Work task ->
Begin the copy at the line that contains "Task: Click the blue dip point near 15:00", end it at the last line of the entries below, keep every word exact, and include no pictures.

Given records ->

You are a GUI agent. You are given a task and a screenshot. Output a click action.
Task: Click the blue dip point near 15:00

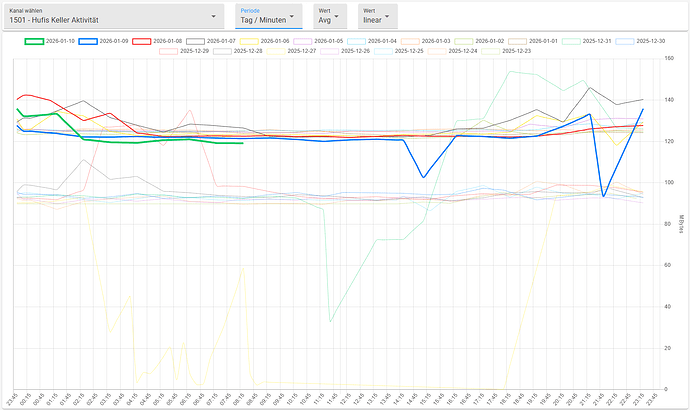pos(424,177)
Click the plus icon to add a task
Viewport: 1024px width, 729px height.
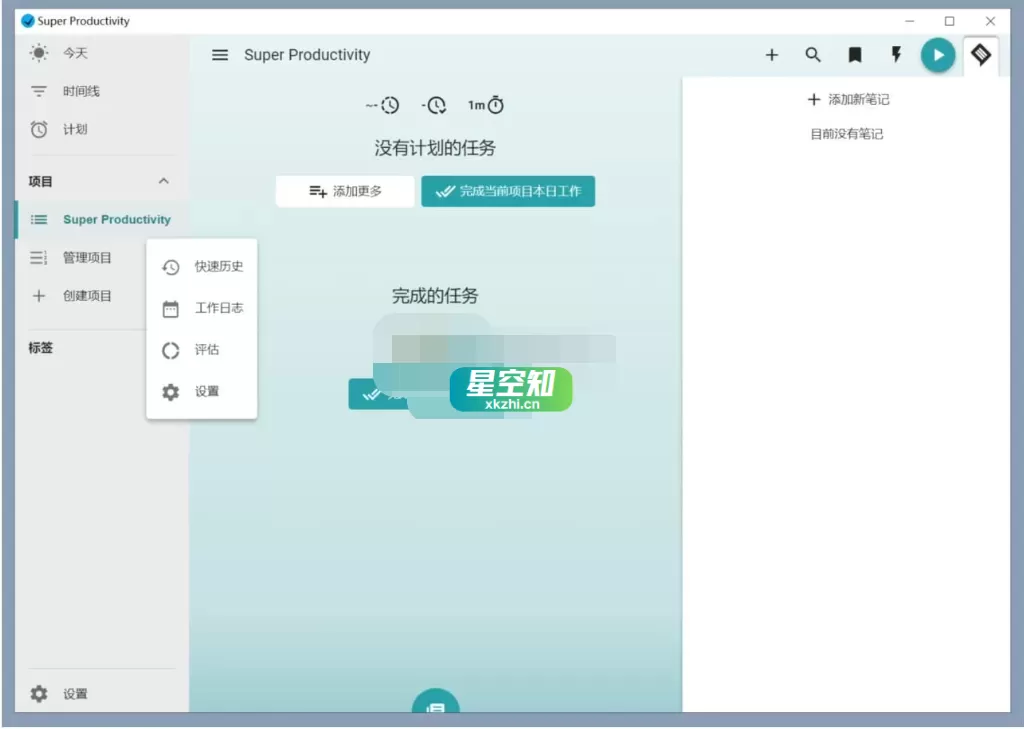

Result below ->
Task: Click the blue dip point near 15:00

pos(424,177)
Click the plus icon to add a task
Viewport: 1024px width, 729px height.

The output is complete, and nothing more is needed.